§ Task goal
First find the line with "Click the Current column header", then reproduce it and all following lines of the data to the end, exactly and with no pictures, adding nothing.

§ Task input

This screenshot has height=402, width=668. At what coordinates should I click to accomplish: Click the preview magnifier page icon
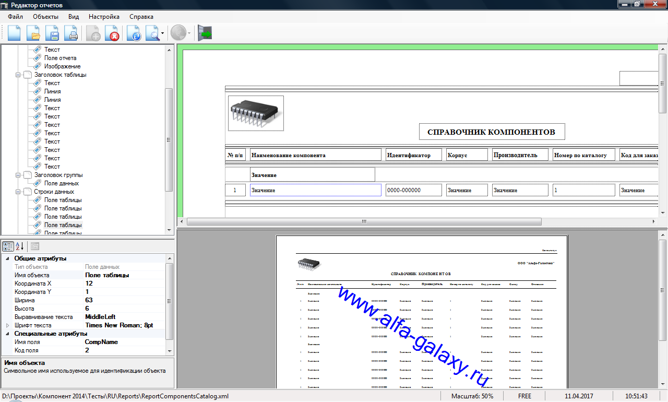click(x=152, y=34)
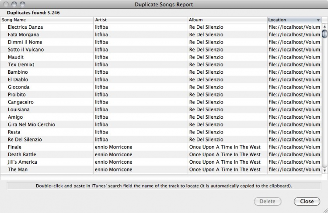The height and width of the screenshot is (213, 328).
Task: Click the scroll up arrow
Action: (325, 27)
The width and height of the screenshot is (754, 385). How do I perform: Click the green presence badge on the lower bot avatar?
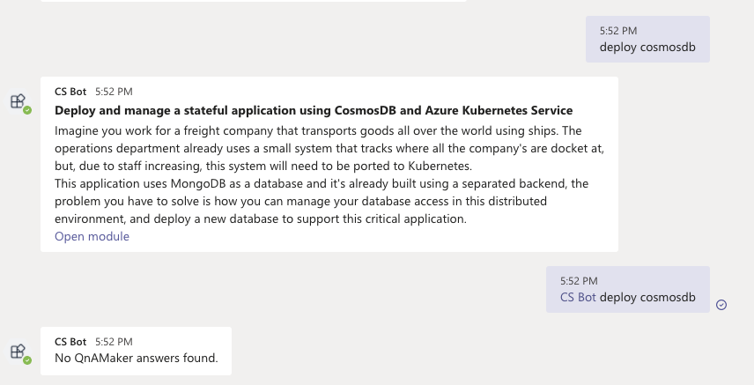tap(27, 360)
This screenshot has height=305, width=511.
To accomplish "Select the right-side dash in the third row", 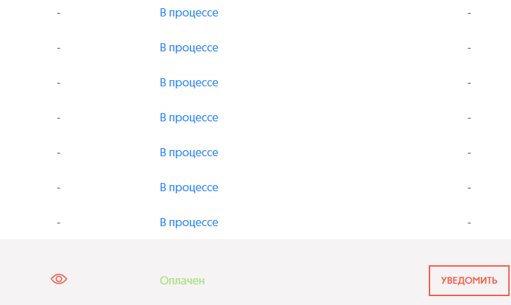I will 469,83.
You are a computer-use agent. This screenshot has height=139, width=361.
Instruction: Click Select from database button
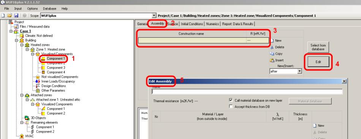click(x=318, y=47)
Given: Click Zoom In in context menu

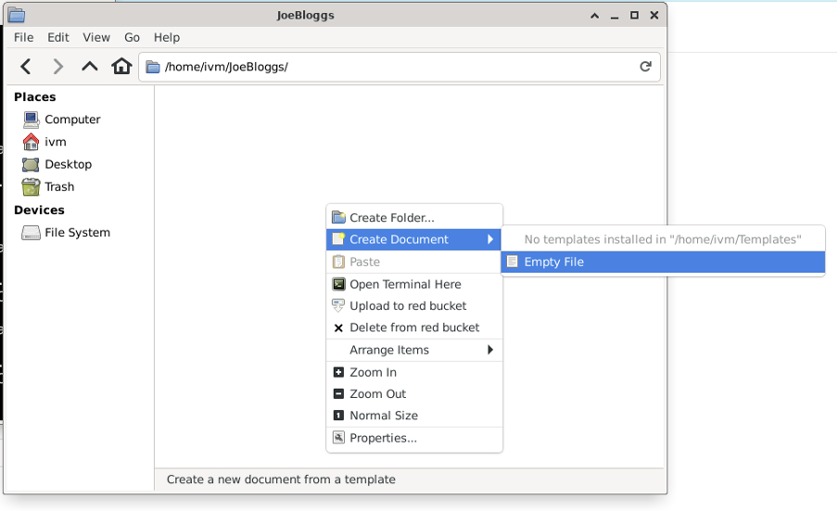Looking at the screenshot, I should (x=373, y=373).
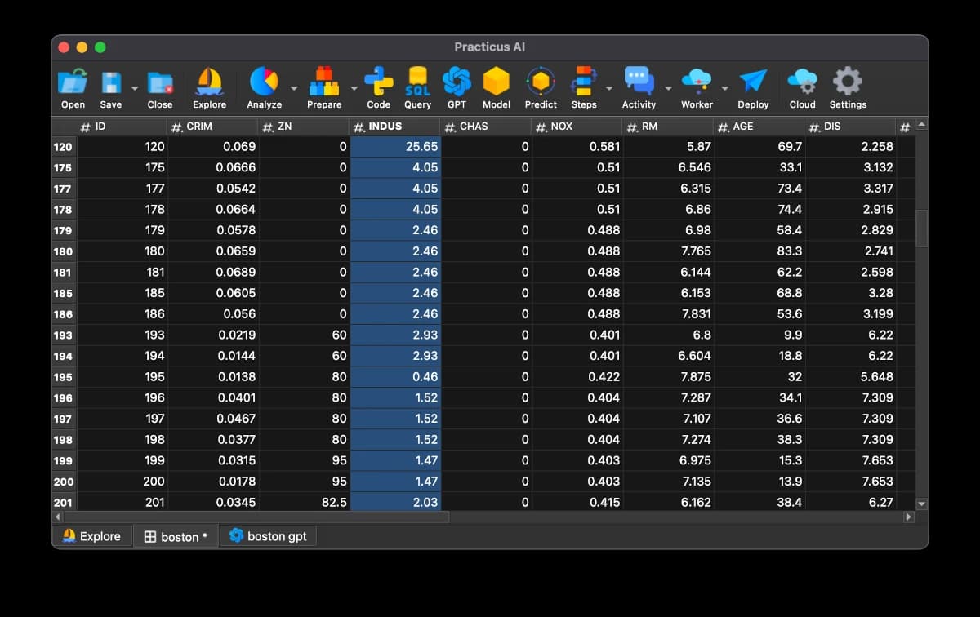Click the Predict icon
The image size is (980, 617).
(x=541, y=82)
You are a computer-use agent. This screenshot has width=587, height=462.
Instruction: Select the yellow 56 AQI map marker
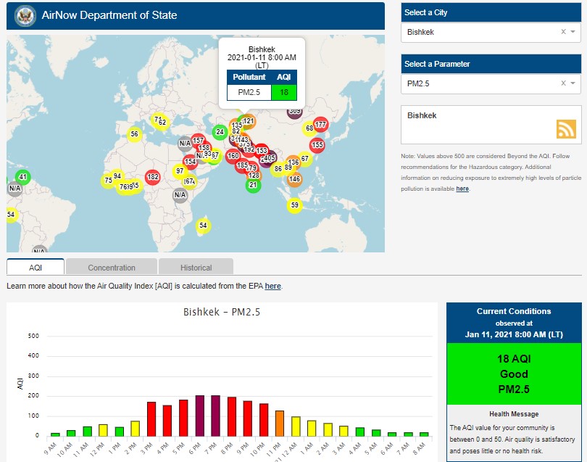134,134
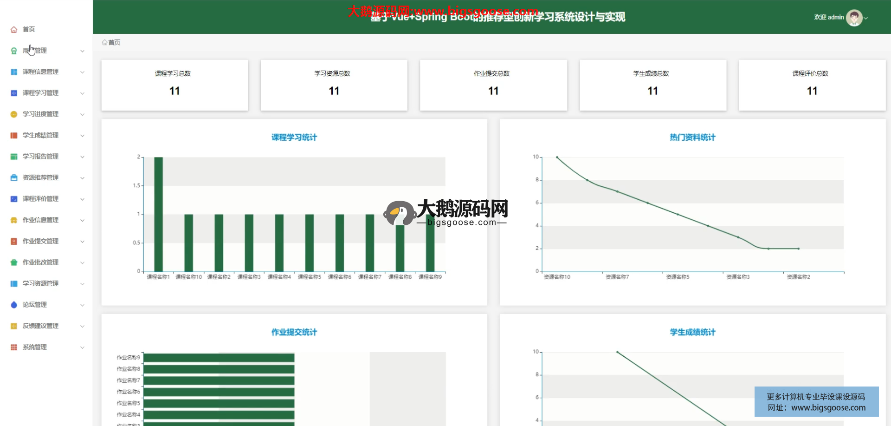Click the tallest bar for 课程名称1

point(158,214)
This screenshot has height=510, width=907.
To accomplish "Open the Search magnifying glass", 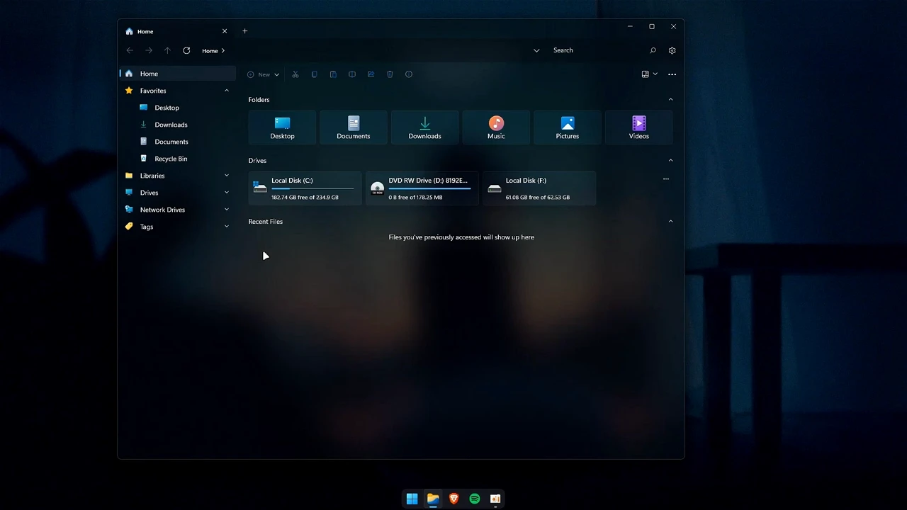I will (653, 50).
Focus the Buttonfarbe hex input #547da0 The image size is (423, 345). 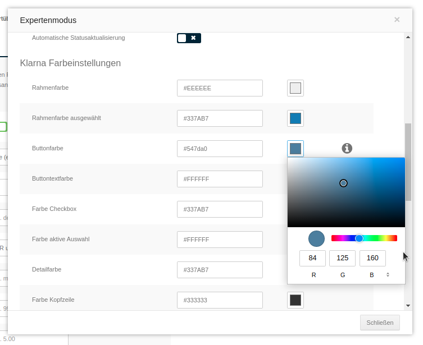pos(220,149)
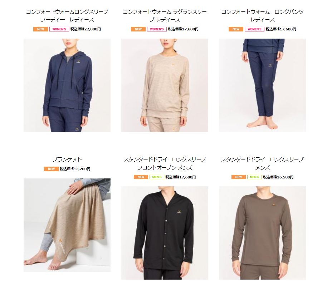
Task: Click the 税込価格22,000円 hoodie price
Action: [x=86, y=29]

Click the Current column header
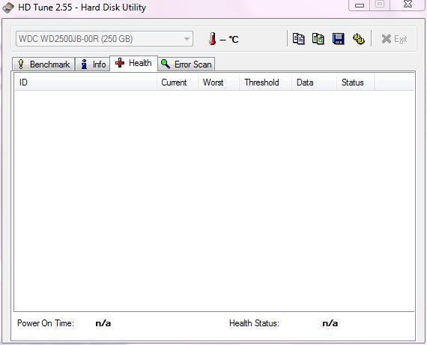point(178,83)
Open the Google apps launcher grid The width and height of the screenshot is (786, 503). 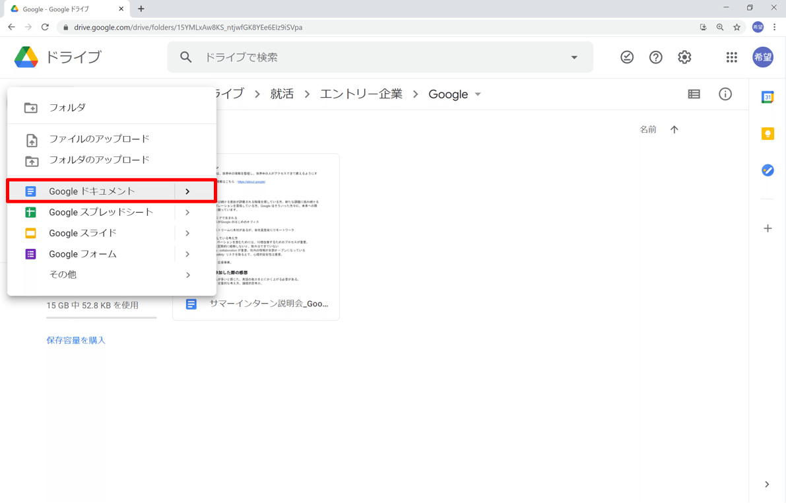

§ Answer to this problem
Click the Current column header
point(178,83)
Open the Google apps launcher grid The width and height of the screenshot is (786, 503). 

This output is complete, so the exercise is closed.